--- What is required ---
How many lines below contain the word "computer"? Answer with that number alone.

--- Dataset records ---
==========

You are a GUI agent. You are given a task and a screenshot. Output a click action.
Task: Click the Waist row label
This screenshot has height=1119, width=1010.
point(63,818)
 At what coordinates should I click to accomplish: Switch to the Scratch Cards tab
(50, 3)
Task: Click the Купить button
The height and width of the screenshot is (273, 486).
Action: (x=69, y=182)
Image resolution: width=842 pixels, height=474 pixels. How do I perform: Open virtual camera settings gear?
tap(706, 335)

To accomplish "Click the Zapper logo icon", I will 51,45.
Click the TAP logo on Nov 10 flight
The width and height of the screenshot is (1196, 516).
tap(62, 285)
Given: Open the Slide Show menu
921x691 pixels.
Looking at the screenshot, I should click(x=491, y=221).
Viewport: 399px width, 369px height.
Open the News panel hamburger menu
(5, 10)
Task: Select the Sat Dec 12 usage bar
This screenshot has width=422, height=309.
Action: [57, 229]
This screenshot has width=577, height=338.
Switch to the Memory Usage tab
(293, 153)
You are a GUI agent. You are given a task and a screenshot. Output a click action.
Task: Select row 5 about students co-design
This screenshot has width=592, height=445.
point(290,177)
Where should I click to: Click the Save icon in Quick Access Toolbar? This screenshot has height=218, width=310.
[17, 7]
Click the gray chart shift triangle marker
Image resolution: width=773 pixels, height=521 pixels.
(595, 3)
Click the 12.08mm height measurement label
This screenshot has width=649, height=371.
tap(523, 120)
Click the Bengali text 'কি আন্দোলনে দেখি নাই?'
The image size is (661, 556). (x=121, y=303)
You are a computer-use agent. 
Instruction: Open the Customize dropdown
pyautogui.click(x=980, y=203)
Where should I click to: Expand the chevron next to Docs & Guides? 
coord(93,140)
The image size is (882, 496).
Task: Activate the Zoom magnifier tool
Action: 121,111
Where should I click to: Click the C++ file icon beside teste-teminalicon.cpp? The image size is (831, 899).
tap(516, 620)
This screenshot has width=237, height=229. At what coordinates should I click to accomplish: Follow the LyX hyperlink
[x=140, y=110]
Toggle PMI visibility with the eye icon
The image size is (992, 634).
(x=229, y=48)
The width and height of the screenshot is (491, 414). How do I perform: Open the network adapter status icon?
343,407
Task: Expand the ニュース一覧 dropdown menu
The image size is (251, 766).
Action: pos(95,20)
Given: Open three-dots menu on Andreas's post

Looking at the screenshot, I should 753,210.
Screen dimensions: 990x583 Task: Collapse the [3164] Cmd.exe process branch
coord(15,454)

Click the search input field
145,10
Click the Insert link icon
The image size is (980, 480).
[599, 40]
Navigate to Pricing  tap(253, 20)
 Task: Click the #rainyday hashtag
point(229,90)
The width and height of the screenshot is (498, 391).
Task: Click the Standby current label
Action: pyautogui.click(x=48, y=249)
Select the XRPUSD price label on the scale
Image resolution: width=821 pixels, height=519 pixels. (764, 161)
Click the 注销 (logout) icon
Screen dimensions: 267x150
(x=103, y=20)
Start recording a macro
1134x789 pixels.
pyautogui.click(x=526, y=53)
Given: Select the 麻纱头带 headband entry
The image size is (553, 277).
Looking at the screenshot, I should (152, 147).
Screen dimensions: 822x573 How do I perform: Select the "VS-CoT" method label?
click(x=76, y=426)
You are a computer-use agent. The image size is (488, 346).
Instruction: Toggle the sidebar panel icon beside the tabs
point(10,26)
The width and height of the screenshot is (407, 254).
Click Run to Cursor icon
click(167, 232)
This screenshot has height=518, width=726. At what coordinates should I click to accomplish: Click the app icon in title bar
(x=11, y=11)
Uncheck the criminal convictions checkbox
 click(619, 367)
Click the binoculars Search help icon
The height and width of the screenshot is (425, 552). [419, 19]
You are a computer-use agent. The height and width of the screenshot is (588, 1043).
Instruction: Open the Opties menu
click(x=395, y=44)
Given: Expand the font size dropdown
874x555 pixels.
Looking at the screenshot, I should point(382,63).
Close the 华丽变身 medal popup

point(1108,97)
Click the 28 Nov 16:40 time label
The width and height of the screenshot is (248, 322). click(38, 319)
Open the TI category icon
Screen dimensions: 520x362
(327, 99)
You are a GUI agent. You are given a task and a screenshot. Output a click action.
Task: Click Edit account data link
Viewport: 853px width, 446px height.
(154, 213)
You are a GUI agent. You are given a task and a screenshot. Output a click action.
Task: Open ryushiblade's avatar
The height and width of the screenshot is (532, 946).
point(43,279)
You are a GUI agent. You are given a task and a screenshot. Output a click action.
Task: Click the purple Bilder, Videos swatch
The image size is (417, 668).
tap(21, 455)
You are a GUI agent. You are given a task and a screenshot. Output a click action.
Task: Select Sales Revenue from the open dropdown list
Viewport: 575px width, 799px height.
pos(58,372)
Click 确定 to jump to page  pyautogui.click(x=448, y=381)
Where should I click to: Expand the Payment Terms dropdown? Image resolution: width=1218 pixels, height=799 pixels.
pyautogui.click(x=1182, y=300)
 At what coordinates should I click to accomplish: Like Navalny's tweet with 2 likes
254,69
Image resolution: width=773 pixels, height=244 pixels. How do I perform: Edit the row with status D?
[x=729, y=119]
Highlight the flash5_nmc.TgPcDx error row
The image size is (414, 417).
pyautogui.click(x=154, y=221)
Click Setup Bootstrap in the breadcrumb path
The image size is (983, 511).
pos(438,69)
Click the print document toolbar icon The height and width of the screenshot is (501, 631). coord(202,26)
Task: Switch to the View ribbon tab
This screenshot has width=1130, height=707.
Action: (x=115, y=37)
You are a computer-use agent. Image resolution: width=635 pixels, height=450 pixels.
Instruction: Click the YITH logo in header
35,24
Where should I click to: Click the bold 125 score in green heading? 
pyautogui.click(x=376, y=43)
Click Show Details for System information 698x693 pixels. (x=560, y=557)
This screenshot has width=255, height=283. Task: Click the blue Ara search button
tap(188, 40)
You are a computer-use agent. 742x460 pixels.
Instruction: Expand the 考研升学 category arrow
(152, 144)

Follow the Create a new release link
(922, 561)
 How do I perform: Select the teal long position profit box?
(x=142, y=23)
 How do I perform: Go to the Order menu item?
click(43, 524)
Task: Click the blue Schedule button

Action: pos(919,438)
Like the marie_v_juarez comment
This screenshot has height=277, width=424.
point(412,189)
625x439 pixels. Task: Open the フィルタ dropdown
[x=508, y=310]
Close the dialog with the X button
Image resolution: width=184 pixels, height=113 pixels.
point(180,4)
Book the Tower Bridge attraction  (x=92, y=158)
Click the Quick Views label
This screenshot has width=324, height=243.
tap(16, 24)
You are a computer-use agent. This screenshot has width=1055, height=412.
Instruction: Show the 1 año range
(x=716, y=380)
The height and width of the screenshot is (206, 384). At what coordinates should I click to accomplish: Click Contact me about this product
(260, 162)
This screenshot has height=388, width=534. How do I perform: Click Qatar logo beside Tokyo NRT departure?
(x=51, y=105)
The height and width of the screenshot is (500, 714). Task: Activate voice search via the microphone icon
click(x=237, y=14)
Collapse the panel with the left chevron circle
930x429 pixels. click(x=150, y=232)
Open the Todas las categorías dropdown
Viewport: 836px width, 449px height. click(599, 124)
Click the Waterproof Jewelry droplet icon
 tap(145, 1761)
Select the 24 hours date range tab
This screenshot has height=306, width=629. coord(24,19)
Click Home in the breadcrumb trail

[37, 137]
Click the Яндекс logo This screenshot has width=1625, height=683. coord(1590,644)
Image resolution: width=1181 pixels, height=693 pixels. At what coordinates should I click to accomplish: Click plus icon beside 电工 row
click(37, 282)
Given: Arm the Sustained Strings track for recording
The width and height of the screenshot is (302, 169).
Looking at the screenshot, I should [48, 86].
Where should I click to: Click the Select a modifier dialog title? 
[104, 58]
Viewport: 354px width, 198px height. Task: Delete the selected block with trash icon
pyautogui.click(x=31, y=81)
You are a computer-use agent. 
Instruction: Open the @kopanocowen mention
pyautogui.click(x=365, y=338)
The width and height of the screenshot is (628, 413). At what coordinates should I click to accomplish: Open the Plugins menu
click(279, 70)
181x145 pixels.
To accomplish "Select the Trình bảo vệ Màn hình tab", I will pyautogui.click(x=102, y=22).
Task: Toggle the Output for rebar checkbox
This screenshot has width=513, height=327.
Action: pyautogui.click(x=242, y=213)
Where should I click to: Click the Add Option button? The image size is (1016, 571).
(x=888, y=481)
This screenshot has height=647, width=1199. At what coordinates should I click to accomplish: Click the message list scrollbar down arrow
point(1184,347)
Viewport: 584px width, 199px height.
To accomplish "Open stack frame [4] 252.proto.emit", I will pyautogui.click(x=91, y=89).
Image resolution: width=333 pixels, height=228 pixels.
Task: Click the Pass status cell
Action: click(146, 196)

==========

--- Answer to this problem ---
7